Scientific classification
- Domain: Eukaryota
- Kingdom: Animalia
- Phylum: Chordata
- Class: Actinopterygii
- Order: Gobiiformes
- Family: Oxudercidae
- Genus: Stenogobius
- Species: S. hawaiiensis
- Binomial name: Stenogobius hawaiiensis Watson, 1991

= Stenogobius hawaiiensis =

- Authority: Watson, 1991
- Conservation status: G3

Species of fish

Stenogobius hawaiiensis, the Naniha goby, is a species of goby endemic to the Hawaiian Islands where it can be found in marine, brackish and fresh waters. This species is not as adept a climber as are many other Hawaiian gobies and thus is not found in the upper reaches of streams. This species can reach a length of 11.4 cm SL. In the Hawaiian language, it is also known as O'opu naniha. It feeds on invertebrates such as worms, crustaceans and insects as well as algae. It is preyed upon by birds such as the black-crowned night-heron (Nycticorax nycticorax) as well as native fishes such as Caranx spp., Polydactylus sexfilis and Sphyraena barracuda. Invasive alien fish such as mosquito fish and game species threaten the populations of S. hawaiiensis by bringing new diseases and parasites and by predating on their eggs and fry. They may also be threatened by alteration of their habitat by humans such as abstraction, pollution and damming but not to as great an extent as these factors affect other native Hawaiian freshwater fish, there is also some fishing for this species.

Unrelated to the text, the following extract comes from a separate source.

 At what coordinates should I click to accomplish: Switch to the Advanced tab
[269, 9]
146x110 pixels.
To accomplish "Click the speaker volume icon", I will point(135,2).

This species displays sexual dimorphism and undertakes elaborate courtship behaviours. The female Stenogobius hawaiiensis lays 6000-8000 eggs, which the male guards until they hatch, after which the larvae drift down to the sea in the current. The larvae will live in the sea for up to six months before returning to freshwater, where they will spend the remainder of their lives.